One of the few silent comedians to give priority to his costars was Charley Chase—and if he’d been allowed to have his way, his plan was to permanently bring on Thelma Todd as a co-star. Thelma Todd, mind you, was a bankable comedy star in her own right—in fact, her stardom was the reason Hal Roach refused Chase’s idea. Roach wasn’t keen on paying two stars to make just one set of films. In their few co-starring films, they are true co-stars—Thelma is allowed to be funny, interesting, and distinctive.

Even without Thelma Todd, Chase was atypically generous to his co-stars—at times his shorts seem more like ensemble comedies.
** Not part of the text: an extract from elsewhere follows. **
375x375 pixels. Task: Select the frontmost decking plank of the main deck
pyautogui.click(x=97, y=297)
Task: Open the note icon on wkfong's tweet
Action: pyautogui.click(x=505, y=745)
It is therefore not coincidental that Chase survived into the talkie era unbruised by the transition. This is the point where we should be talking about Charley Chase’s Modern Love. If we want to identify a “missing link” between slapstick and screwball, it is a better candidate than Too Hot to HandleToo Hot to Handle was made in 1938, long after even Charlie Chaplin gave up the ghost and abandoned the old model. But Modern Love emerged in 1929.

Modern Love is a hybrid in several senses: it is a silent film retrofitted with talkie scenes, and it is a screwball romantic comedy made out of the raw stuff of slapstick. When silent comedy fans talk of Charley Chase’s career, they grumble about how he never got to make a starring feature—and they can say this in flagrant denial of Modern Love because, to be precise, Modern Love is not a Charley Chase vehicle—he shares the stage fully with Kathryn Crawford, just as you’d expect from a romantic comedy. It is a signpost of how Chase could have survived into the screwball era, had his life turned out differently. Wouldn’t you have paid to see Charley Chase and Claudette Colbert in something (anything) directed by Preston Sturges? I know I would.
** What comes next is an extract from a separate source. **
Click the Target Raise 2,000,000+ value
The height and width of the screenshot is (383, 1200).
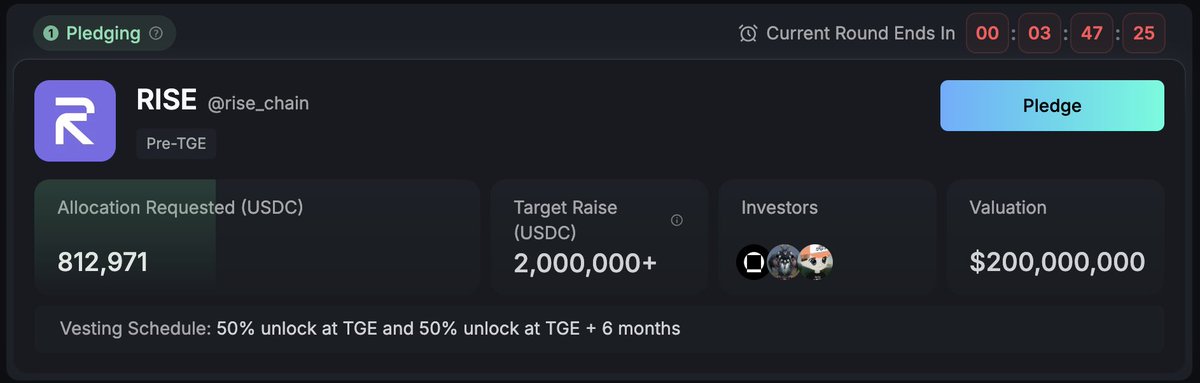click(x=585, y=263)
The key, though, is that in that above hypothetical the presence of Claudette Colbert is at least as important as Chase or Sturges. The screwball comedies that took over from slapstick let their female leads be as nutty, sexy, and unruly as the men. The biggest flaw of Too Hot to Handle is its failure to fully utilize Myrna Loy. She’s capable of playing a wilder sort of woman than the script lets her—and as such, she fails to come across as a worthy adversary/love interest for the wily Clark Gable. And perhaps this is the last vestige of Buster Keaton’s handiwork, still haunting the edges of the film. The stray references to The Cameraman, the Keatonish action set-pieces, the Keaton commitment to physical action over dialog … and the Keaton habit of sidelining the female costars. Tut tut.

Frank Capra, Leo McCarey, Ernst Lubitsch, and the other leading lights behind the transition to screwball and romantic comedy all proved their mettle in the days of physical comedy, but they saw room for improvement. They took the existing structure—a rudimentary romantic plot on top of which sits a bunch of looney stuff—and allowed the understructure to become more fully developed. The looney stuff on top was now held up by a more substantial foundation. The fact that the looney stuff started to drift away from elaborate physical comedy into situational comedy needn’t distract us—Modern Love and Too Hot to Handle can serve as examples that the slapstick traditions could be maintained within a screwball context, at least in theory.